The Caribbean Countryside
On the volcanic islands, interiors rise to gently or steeply undulating hills covered in tropical woodland or rainforest. At Tobago’s Main Ridge Forest Reserve and Grenada’s Grand Etang National Park, hiking trails cut through pathways of ferns, mahogany, and bamboo to find hidden waterfalls. In St. Barts and arid Anguilla, salt-pans are a haven for egrets and herons. Marine birds also thrive in the eerie mangrove-tree habitats of St. Lucia’s Mankote Mangrove Swamp and Codrington Lagoon on Antigua’s sister isle, Barbuda.
Active pursuits in the Caribbean
A horse-ride along the beach in Mustique or St Barts; taking a bamboo river-rafting trip past limestone outcrops down Jamaica’s Rio Grande; or mountain-biking through rainforest canopies in St. Lucia… there are plenty of ways to explore the Caribbean. In Antigua a zip-line tour cuts through the gullies of a tropical forest near the island’s highest point, Obama Peak. Offshore reefs are a diver’s or snorkeller’s delight. The waters around Tobago and Young Island in the Grenadines are like a natural aquarium, with resident turtles, rays, and seahorses.
Nature in Caribbean
The coastal reefs and rainforest habitats support plenty of endemic and migrant wildlife. Whales journey through the waters off St. Lucia; North American yellowlegs winter on Tobago, where over two hundred species of bird have been spotted. The Tobago Cays Marine Park in the Grenadines offers the chance to snorkel with hawksbill turtles. African Green and Mona monkeys—introduced during the colonial era—live in the rainforests of Nevis and Grenada.

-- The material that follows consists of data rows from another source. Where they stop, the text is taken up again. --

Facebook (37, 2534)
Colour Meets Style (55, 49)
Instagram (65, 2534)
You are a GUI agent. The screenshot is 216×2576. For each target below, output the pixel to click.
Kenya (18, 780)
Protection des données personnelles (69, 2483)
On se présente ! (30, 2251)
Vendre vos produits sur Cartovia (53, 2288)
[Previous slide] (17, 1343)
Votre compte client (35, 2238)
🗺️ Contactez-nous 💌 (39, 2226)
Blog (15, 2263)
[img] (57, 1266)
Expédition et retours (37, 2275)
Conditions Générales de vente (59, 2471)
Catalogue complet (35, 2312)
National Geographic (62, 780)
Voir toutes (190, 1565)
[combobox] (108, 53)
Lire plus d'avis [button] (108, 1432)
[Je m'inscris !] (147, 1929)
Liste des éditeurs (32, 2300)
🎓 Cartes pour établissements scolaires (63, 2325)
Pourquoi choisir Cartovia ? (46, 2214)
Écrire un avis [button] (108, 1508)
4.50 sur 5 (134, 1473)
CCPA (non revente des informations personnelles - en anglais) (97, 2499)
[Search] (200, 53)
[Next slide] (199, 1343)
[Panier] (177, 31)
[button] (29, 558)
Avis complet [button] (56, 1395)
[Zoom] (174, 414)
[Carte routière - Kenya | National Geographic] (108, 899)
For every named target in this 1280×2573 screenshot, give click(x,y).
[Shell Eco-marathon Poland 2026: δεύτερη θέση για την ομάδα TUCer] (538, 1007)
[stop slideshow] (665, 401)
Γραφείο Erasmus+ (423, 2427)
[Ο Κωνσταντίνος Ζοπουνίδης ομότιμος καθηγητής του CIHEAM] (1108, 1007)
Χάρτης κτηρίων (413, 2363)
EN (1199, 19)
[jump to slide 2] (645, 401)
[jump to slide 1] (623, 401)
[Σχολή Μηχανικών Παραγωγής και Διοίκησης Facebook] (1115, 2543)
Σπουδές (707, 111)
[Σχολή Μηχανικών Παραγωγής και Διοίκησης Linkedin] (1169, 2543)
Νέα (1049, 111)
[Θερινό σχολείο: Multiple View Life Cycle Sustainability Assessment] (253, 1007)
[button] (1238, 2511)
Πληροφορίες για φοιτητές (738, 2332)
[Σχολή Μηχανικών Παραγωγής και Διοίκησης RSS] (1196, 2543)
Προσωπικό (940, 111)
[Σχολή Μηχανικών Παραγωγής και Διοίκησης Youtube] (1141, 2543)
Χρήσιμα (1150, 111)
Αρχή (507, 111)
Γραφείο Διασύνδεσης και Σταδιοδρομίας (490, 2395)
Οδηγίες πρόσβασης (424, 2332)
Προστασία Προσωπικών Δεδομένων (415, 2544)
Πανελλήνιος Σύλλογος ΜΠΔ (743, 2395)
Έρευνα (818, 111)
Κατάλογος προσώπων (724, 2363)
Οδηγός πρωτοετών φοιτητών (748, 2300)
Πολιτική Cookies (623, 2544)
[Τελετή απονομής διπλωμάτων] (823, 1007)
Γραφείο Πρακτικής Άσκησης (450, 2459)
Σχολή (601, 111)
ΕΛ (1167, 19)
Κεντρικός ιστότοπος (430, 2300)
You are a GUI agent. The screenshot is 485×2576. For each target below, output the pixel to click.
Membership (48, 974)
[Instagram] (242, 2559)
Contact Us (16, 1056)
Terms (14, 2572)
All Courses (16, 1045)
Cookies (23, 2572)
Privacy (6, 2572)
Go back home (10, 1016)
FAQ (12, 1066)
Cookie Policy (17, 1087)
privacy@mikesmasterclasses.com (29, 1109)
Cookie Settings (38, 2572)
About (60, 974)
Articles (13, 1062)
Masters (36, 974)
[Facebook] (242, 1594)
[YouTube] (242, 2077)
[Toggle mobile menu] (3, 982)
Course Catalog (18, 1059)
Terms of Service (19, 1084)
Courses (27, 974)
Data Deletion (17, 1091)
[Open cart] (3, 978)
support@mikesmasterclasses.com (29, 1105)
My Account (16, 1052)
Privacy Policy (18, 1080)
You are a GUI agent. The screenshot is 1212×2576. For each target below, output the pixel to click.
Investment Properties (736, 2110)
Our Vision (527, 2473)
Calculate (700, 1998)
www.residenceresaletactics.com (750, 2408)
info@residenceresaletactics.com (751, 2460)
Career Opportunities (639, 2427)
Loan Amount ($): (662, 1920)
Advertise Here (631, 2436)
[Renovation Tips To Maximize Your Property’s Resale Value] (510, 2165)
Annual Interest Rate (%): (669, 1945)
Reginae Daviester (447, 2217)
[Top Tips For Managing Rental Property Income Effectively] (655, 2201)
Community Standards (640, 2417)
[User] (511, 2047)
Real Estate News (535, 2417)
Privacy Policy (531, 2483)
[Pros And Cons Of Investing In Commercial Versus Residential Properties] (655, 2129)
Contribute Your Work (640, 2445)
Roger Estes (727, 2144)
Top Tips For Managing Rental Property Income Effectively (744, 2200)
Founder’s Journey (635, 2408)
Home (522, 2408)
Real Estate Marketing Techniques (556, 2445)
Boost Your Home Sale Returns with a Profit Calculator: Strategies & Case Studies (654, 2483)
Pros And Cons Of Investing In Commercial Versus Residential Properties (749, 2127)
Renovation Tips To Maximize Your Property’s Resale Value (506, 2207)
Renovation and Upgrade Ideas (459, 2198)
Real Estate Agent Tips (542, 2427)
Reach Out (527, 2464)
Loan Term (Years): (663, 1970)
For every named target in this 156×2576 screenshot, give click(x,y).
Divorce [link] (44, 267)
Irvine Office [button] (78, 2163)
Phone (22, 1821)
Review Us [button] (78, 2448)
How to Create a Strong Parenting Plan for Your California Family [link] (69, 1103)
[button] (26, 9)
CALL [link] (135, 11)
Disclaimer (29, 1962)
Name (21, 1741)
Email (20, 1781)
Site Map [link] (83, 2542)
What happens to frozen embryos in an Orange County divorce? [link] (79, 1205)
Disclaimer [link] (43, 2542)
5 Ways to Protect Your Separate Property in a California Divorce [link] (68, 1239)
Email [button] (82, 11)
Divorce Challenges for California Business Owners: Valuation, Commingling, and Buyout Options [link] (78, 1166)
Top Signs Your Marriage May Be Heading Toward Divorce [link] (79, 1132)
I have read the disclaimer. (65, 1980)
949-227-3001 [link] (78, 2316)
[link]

Eating and drinking in the Caribbean
Fine-dining restaurants on Anguilla, Barbados, and St. Barts serve Kobe beef and foie-gras. Roadside oil-drum barbecues in Jamaica cook up fiery jerk chicken. Pull up a chair at a cafe in one of Antigua’s harbour towns and you can tuck into pepperpot, a pot-luck, peppery soup made from leftover meats and vegetables. The Indian heritage of Tobago’s inhabitants is evident in the island’s spicy crab curry.
Caribbean nightlife and entertainment
Calypso, soca, and reggae are the authentic sounds of the Caribbean. West Indians know how to party, and you can join the locals ‘liming’—letting their hair down—on the beaches. In Antigua the weekend ends on a high at Shirley Heights, where steel bands strike up from sunset on Sunday. Sunday is also the day when islanders gather at the seaside town of Buccoo in Tobago for live music and dance event, Sunday School.
Relaxation in the Caribbean
Holidays in the Caribbean encourage plenty of non-activities—like lying on a hammock tied between palm trees on a gently curving bay of white sand on Palm Island, the Grenadines. Sightseeing is made easy in St. Lucia: view the Pitons from a sunset catamaran cruise, rum cocktail in hand. In Nevis spend the afternoon taking tea on the wrap-around veranda of a plantation house. If that all feels like too much, head to one of the many luxury spas. Enjoy a treatment that uses local ingredients, such as coconut oil and aloe vera, beneath the shade of a bamboo gazebo.
The Caribbean Coast
White sands, dotted with palm trees and met by clear, calm turquoise waters—such as Grand Anse on Grenada—are a constant. But they are not the only type of beach you will find in the Caribbean. Crane Beach in Barbados sits beneath towering cliffs and has pink sand met by waves big enough for body surfing. If you want a beach all to yourself that can be arranged on Peter Island: Honeymoon Beach is a hidden cove made available to one couple at a time.